═════ EXERCISE DATA ═════

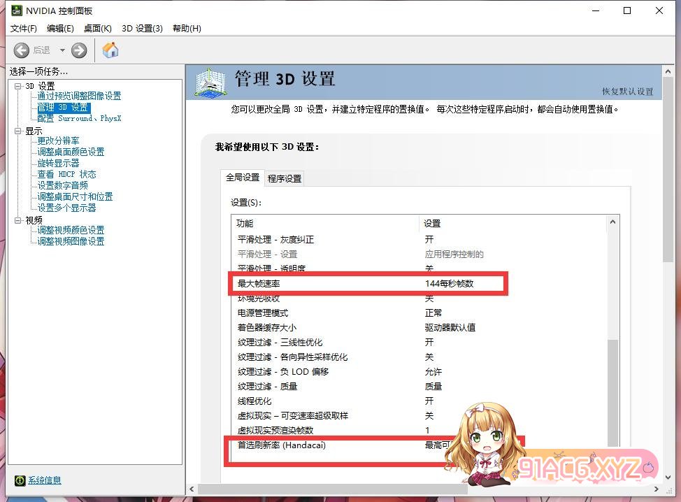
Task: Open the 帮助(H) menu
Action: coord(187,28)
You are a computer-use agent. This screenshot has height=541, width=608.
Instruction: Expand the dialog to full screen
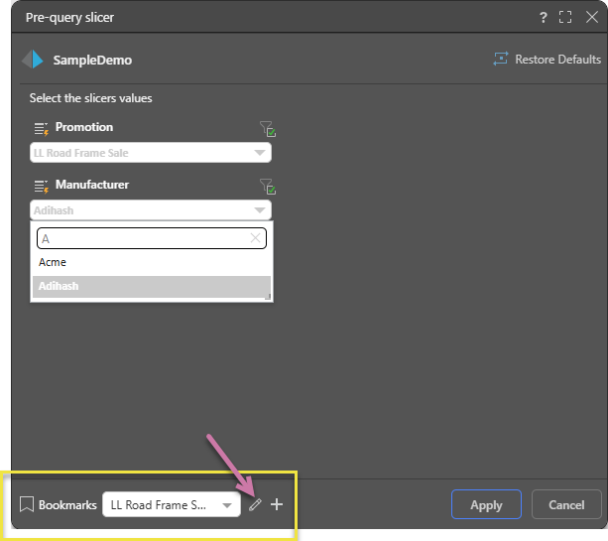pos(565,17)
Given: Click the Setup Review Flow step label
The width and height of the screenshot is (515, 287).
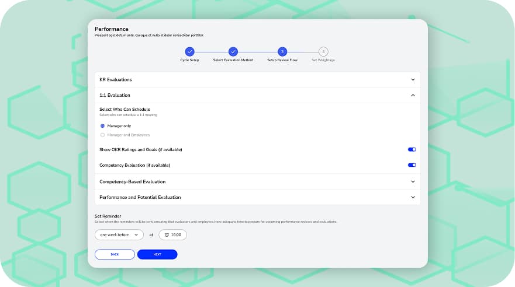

═════
═════ EXERCISE DATA ═════

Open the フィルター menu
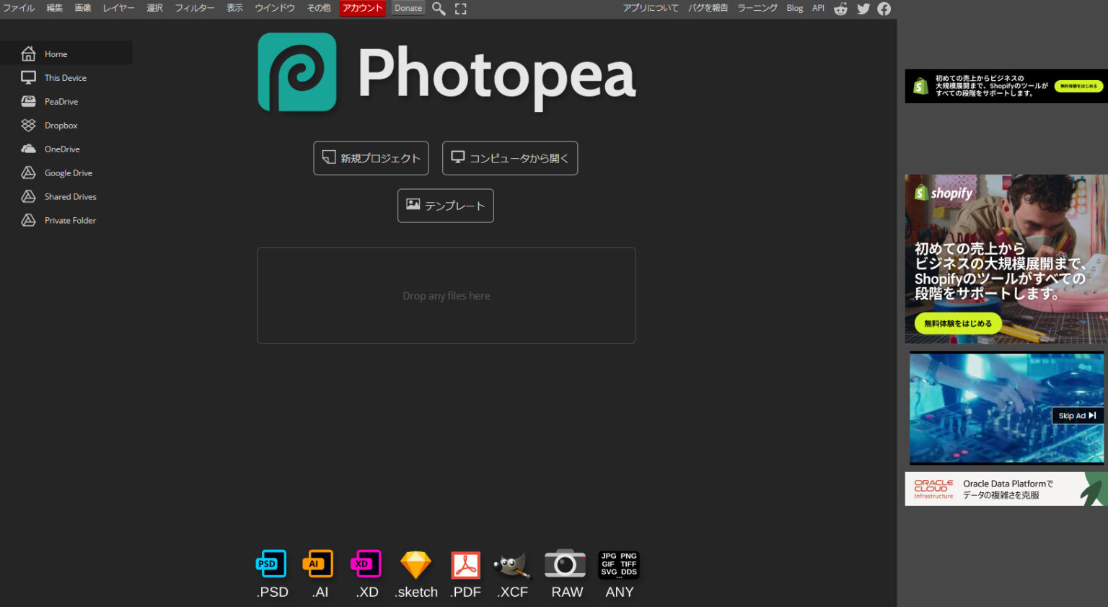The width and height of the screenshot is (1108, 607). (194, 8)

═════

#### [WHAT TO WORK ON]
Only one part of the listing is wanted: the lines from the one containing "You are a computer-use" through the one containing "The width and height of the screenshot is (515, 287).", both included. Please transcribe it exactly, leaving out the pictures.

#### [WRITTEN RESPONSE]
You are a computer-use agent. This screenshot has height=541, width=608.
Instruction: Expand the dialog to full screen
pos(565,17)
Given: Click the Setup Review Flow step label
The width and height of the screenshot is (515, 287).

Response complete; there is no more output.